Library of the 45th and 47th US president

The Donald J. Trump Presidential Library is a planned presidential library in Miami, Florida. Currently, a website administered by the National Archives and Records Administration (NARA) is in place. The website was launched on January 20, 2021, when President Donald Trump left office as the 45th president after his first term.

The presidential repository will be the 15th managed by NARA. Plans to build the library and museum remain on hold after Trump began his second, non-consecutive term as the 47th president on January 20, 2025. In September 2025, it was announced that the library would be built at Miami Dade College's Wolfson Campus in Downtown Miami, Florida.

==Official records==
The NARA library is established by the Presidential Records Act and is independent of possible plans for a physical building under the Presidential Libraries Act. All current content has been previously available to the public, including websites such as Melania Trump's Be Best, photographs, and social media accounts including @POTUS and @FLOTUS. Other private records from Trump's first term are subject to access requests under the Freedom of Information Act (FOIA) from January 2026.

While most records will be open to FOIA requests by 2026, records could be withheld from public access on the basis of executive privilege for up to twelve years.

On January 19, 2021, President Trump designated Mark Meadows, Pat Cipollone, John Eisenberg, Patrick Philbin, Scott Gast, Michael Purpura, and Steven Engel as his presidential records representatives to potentially act on his behalf should he be incapacitated and unable to exercise executive privilege with respect to access to his administration's records.

==Building plans==

===Donations===
As with other presidential libraries, a building for Trump must be privately financed and organized before the possible involvement of the NARA.
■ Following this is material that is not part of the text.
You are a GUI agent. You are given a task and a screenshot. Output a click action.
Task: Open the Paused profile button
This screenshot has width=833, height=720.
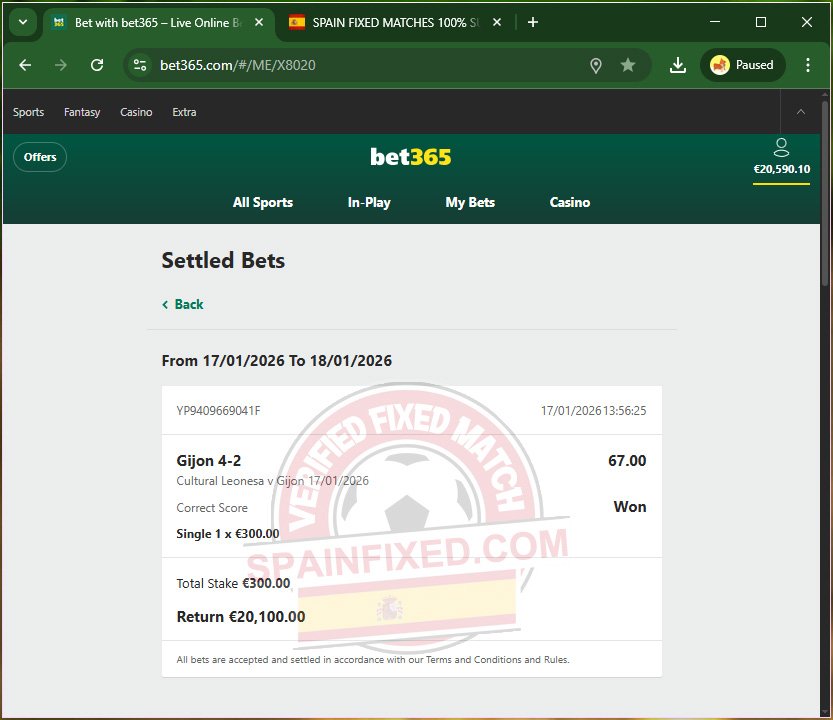click(742, 65)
The Donald J. Trump Presidential Library Foundation was founded in 2025 as a 501(c)(3) organization. It isn't required to disclose donors but the public can glean some information from its annual tax filings. As of Jul 2026, three of four major donors routed money to the foundation as part of legal settlements:

| Entity | Donation | Details |
|---|---|---|
| SoftBank Group | $50 million | In May 2026, the Japanese conglomerate donated $50 million; the company is a major investor in OpenAI. |
| Meta Platforms | $22 million | In January 2025, Meta settled a lawsuit with Trump after they suspended his social media accounts following the January 6 United States Capitol attack, giving $22 million to his library foundation and paying $3 million for legal fees and to other plaintiffs. |
| Paramount Skydance | $16 million | In July 2025, Paramount (parent company of CBS News) settled a lawsuit with Trump over their alleged deceptive editing of an interview with Kamala Harris, giving $16 million to his library foundation plus legal fees. |
| American Broadcasting Company | $15 million | In December 2024, ABC settled a civil defamation case with Trump related to George Stephanopoulos's assertion that Trump was found liable for raping writer E. Jean Carroll, giving $15 million to his library foundation and paying $1 million in legal fees to his attorney's law firm. |

=== Location ===
During Trump's first presidency, it had been speculated that floors in Trump Tower may be dedicated for use as a future presidential library. The Washington Post reported in the final week of the first term of his presidency that two sources close to Trump said he plans to build a library and museum in Florida run by Dan Scavino.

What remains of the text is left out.